What is being asked: Set down exactly the lines in the records below that run from the line with "Șampon solid glamour" to the line with "Șampon solid cu", inclusive, and nothing more.

• • • •

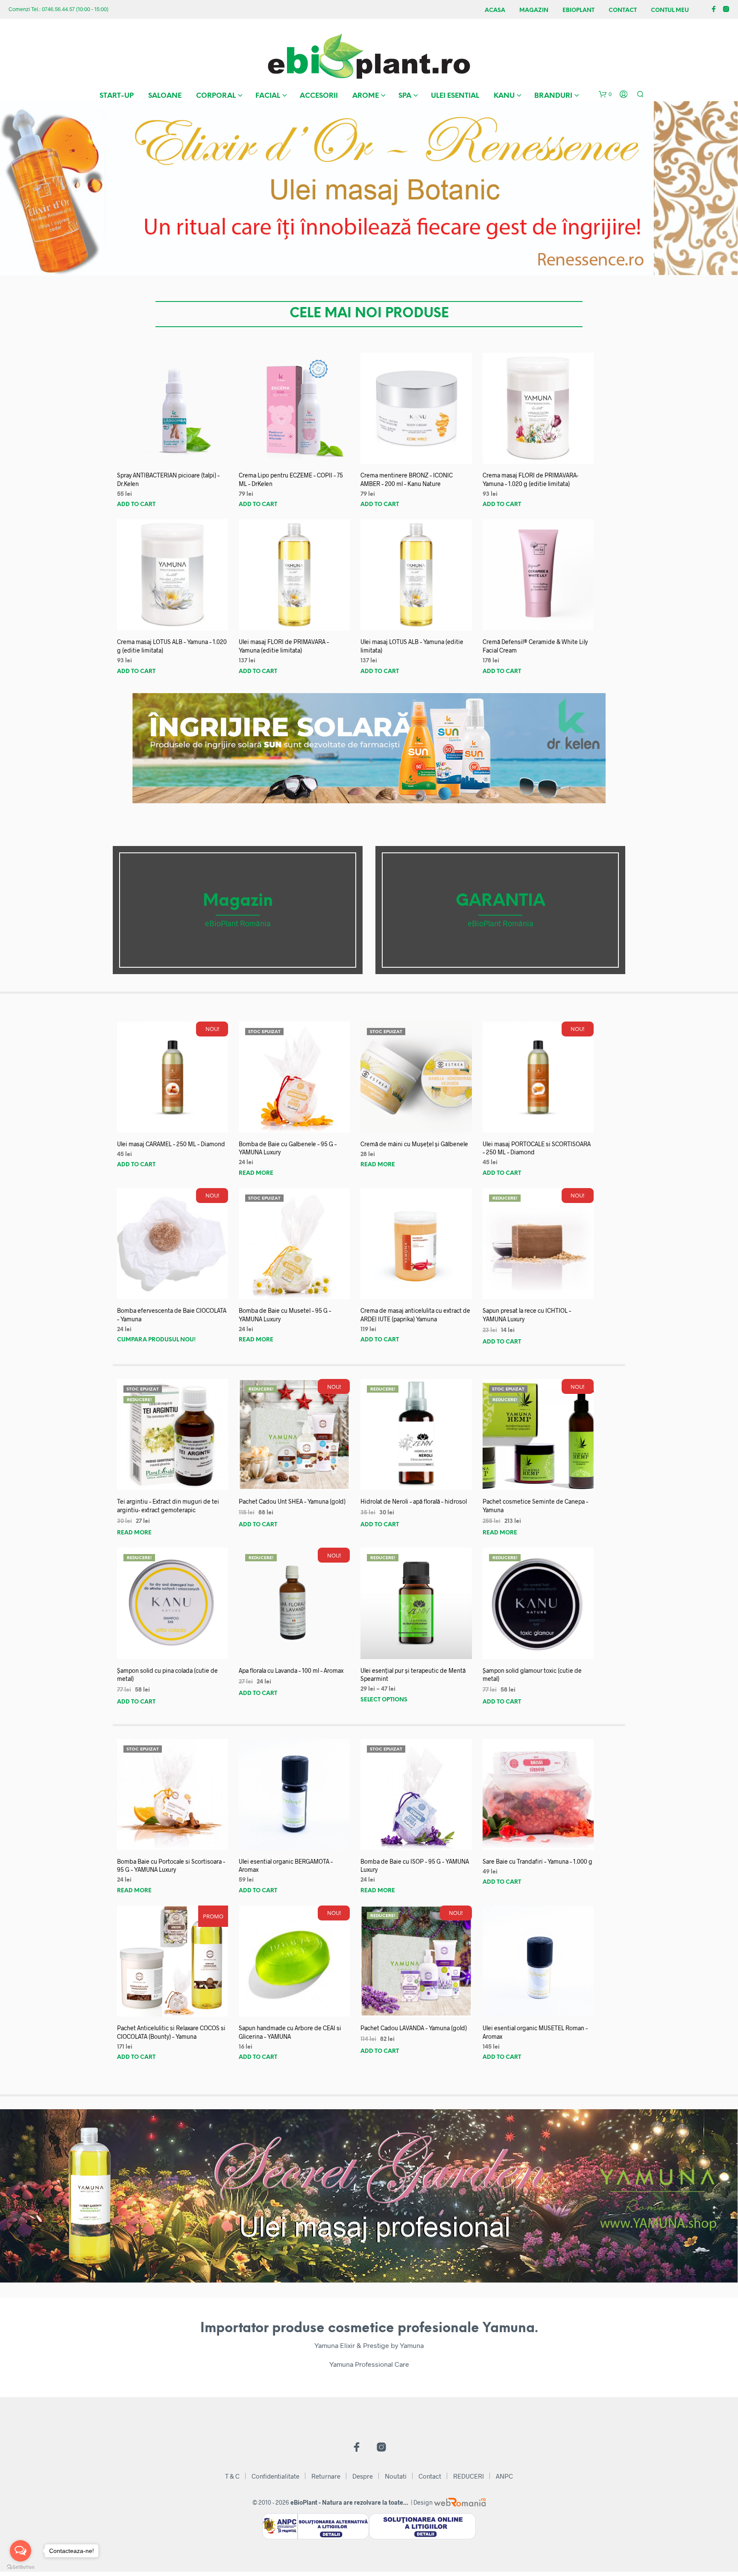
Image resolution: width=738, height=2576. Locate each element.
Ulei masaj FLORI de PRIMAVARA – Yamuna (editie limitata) (284, 646)
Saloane (165, 96)
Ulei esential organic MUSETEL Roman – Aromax (535, 2032)
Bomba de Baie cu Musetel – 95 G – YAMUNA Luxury (285, 1315)
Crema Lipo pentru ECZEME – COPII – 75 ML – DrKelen (291, 479)
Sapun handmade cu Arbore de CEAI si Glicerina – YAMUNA (290, 2032)
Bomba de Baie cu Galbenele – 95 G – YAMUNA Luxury (288, 1148)
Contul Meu (670, 10)
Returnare (325, 2476)
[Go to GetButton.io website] (20, 2567)
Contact (623, 10)
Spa (404, 96)
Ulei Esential (455, 96)
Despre (362, 2476)
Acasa (495, 10)
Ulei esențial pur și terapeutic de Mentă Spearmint (413, 1675)
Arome (365, 96)
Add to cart (136, 504)
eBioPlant (578, 10)
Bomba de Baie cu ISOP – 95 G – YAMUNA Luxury (414, 1865)
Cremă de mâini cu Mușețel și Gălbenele (414, 1143)
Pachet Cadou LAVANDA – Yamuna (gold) (413, 2028)
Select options (383, 1700)
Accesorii (319, 96)
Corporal (216, 96)
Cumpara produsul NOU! (156, 1340)
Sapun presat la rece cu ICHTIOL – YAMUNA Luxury (527, 1315)
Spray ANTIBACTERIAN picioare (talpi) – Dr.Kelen (168, 479)
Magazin (533, 10)
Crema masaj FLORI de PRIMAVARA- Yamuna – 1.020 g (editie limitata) (530, 479)
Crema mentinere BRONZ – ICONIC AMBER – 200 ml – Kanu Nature (406, 479)
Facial (267, 96)
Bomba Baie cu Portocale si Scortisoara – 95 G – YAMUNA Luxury (171, 1865)
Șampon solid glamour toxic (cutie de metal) (532, 1675)
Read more (256, 1173)
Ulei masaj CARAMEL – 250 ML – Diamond (171, 1143)
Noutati (396, 2476)
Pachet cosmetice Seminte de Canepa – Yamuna (535, 1505)
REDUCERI (468, 2476)
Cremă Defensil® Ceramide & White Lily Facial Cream (535, 646)
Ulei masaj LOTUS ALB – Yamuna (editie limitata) (411, 646)
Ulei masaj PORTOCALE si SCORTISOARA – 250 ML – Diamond (537, 1148)
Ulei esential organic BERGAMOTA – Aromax (286, 1865)
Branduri (553, 96)
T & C (232, 2476)
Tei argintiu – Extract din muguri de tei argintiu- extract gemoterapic (168, 1505)
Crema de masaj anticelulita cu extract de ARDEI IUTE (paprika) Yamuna (415, 1315)
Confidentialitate (275, 2476)
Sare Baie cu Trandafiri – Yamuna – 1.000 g (537, 1861)
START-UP (117, 96)
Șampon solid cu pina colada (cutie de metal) (167, 1675)
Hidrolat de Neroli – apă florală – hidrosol (413, 1501)
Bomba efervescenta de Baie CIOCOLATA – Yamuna (171, 1315)
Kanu (504, 96)
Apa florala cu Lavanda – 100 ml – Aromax (291, 1670)
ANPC (504, 2476)
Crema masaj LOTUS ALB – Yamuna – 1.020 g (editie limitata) (172, 646)
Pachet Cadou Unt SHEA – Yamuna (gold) (292, 1501)
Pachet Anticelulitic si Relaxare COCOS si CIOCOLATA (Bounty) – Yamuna (171, 2032)
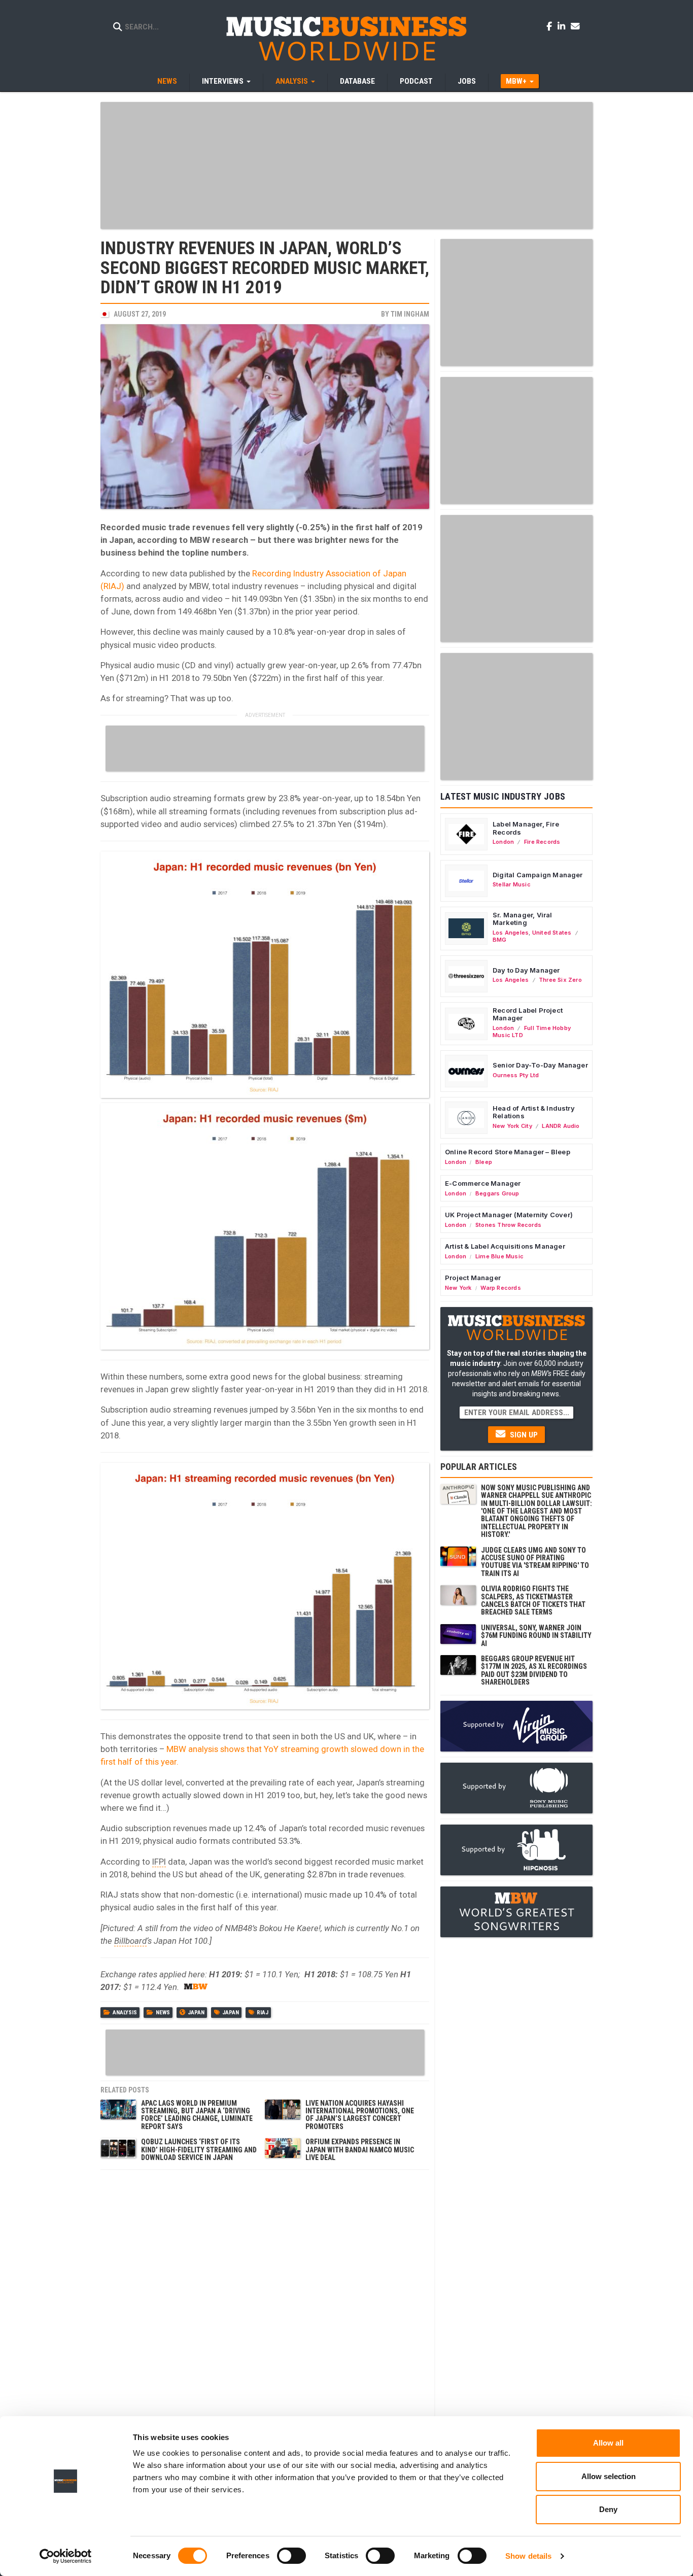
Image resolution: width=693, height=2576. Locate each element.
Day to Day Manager (526, 970)
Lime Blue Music (499, 1256)
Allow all (608, 2442)
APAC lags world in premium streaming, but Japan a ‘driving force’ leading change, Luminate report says (197, 2115)
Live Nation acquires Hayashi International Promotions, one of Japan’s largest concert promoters (359, 2115)
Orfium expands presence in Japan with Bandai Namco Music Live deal (359, 2149)
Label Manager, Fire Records (526, 828)
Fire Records (542, 841)
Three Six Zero (560, 979)
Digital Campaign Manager (538, 875)
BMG (500, 939)
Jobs (467, 81)
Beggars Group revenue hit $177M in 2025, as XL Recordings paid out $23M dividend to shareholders (534, 1670)
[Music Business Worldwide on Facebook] (551, 26)
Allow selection (608, 2476)
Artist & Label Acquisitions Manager (505, 1246)
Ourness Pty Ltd (516, 1075)
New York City (512, 1125)
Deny (608, 2509)
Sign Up (523, 1434)
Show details (528, 2556)
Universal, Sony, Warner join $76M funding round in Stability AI (536, 1635)
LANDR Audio (560, 1125)
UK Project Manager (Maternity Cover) (509, 1215)
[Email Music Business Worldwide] (575, 26)
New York (458, 1287)
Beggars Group (497, 1193)
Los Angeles (511, 932)
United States (552, 932)
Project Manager (473, 1278)
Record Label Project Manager (528, 1014)
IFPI (159, 1862)
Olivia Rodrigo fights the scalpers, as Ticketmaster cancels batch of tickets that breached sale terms (533, 1600)
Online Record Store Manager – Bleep (507, 1152)
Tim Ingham (410, 314)
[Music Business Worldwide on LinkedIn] (563, 26)
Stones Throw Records (508, 1224)
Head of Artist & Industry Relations (534, 1112)
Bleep (483, 1161)
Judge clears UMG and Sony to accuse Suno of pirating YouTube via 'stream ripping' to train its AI (535, 1561)
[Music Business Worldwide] (346, 38)
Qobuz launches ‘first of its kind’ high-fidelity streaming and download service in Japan (199, 2149)
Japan (196, 2012)
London (503, 841)
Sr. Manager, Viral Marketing (522, 919)
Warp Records (500, 1287)
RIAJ (262, 2012)
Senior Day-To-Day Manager (540, 1065)
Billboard (130, 1941)
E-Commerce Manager (483, 1183)
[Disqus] (264, 2302)
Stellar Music (512, 884)
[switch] (291, 2556)
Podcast (416, 81)
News (167, 81)
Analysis (125, 2012)
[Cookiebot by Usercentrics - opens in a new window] (65, 2556)
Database (357, 81)
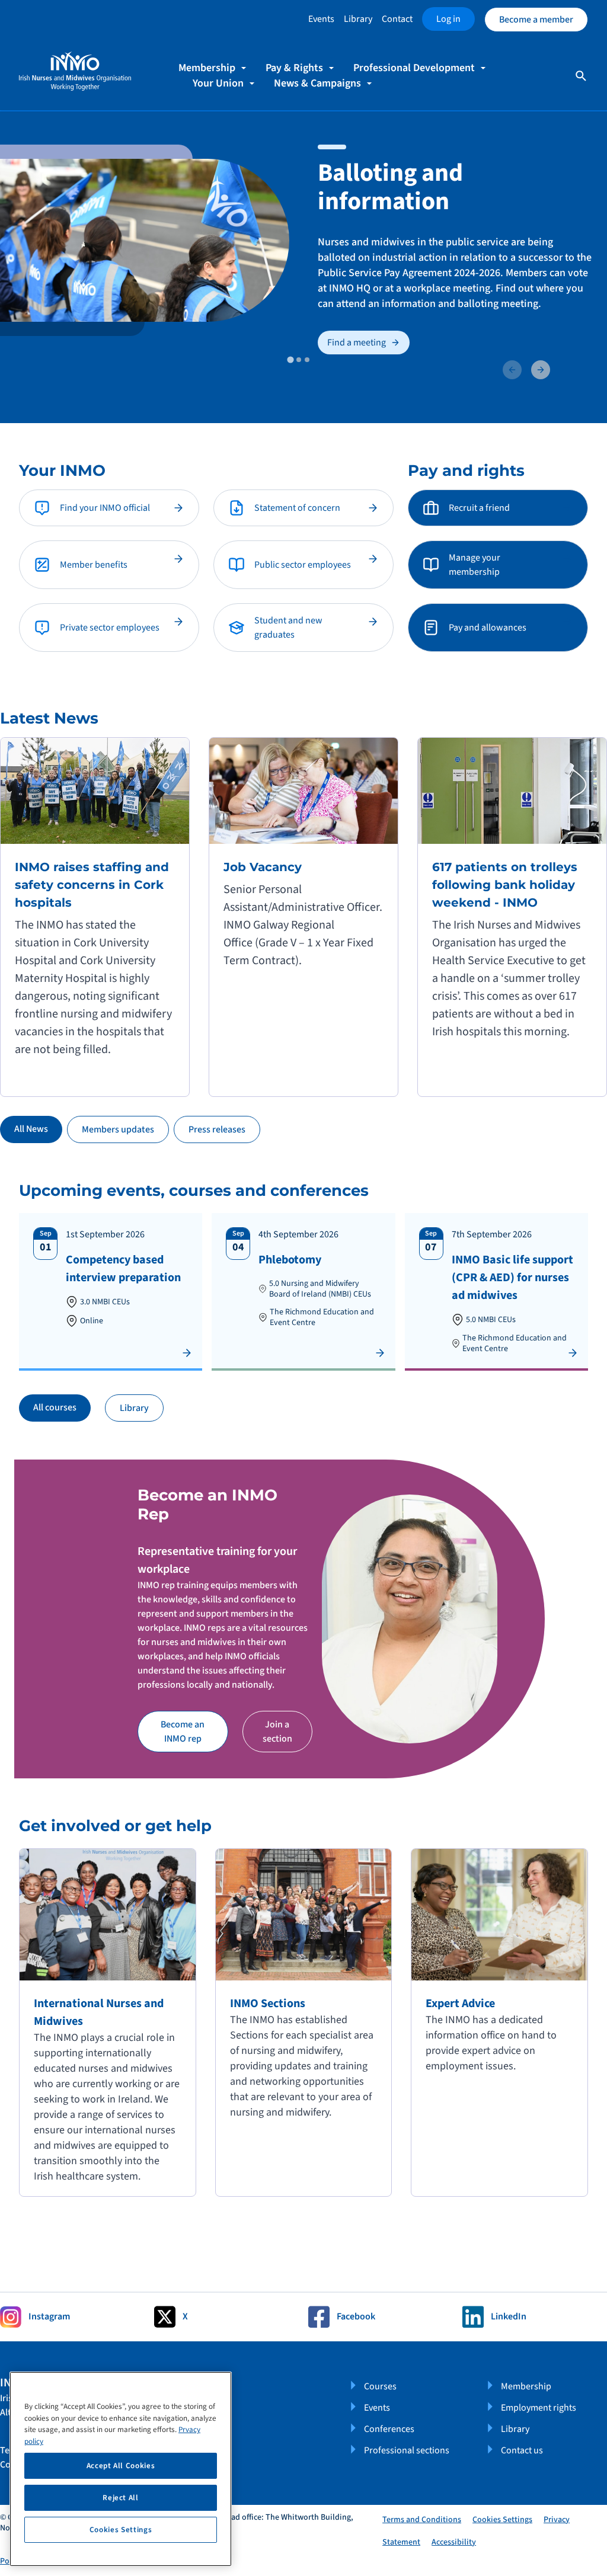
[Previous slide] (512, 369)
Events (321, 18)
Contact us (522, 2450)
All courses (54, 1407)
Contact (397, 18)
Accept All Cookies (121, 2465)
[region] (120, 2469)
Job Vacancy (262, 867)
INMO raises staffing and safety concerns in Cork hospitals (92, 885)
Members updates (118, 1129)
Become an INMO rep (183, 1731)
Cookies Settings (502, 2520)
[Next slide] (540, 369)
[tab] (290, 359)
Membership (526, 2386)
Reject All (121, 2497)
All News (31, 1128)
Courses (380, 2386)
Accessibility (454, 2542)
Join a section (277, 1731)
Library (358, 18)
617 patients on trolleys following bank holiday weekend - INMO (504, 885)
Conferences (389, 2429)
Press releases (217, 1129)
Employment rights (538, 2407)
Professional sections (406, 2450)
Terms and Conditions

• • • •

Result of the task:
Șampon solid glamour toxic (cutie de metal) (532, 1675)
Read more (256, 1173)
Ulei masaj CARAMEL – 250 ML – Diamond (171, 1143)
Noutati (396, 2476)
Pachet cosmetice Seminte de Canepa – Yamuna (535, 1505)
REDUCERI (468, 2476)
Cremă Defensil® Ceramide & White Lily Facial Cream (535, 646)
Ulei masaj LOTUS ALB – Yamuna (editie limitata) (411, 646)
Ulei masaj PORTOCALE si SCORTISOARA – 250 ML – Diamond (537, 1148)
Ulei esential organic BERGAMOTA – Aromax (286, 1865)
Branduri (553, 96)
T & C (232, 2476)
Tei argintiu – Extract din muguri de tei argintiu- extract gemoterapic (168, 1505)
Crema de masaj anticelulita cu extract de ARDEI IUTE (paprika) Yamuna (415, 1315)
Confidentialitate (275, 2476)
Sare Baie cu Trandafiri – Yamuna – 1.000 g (537, 1861)
START-UP (117, 96)
Șampon solid cu pina colada (cutie de metal) (167, 1675)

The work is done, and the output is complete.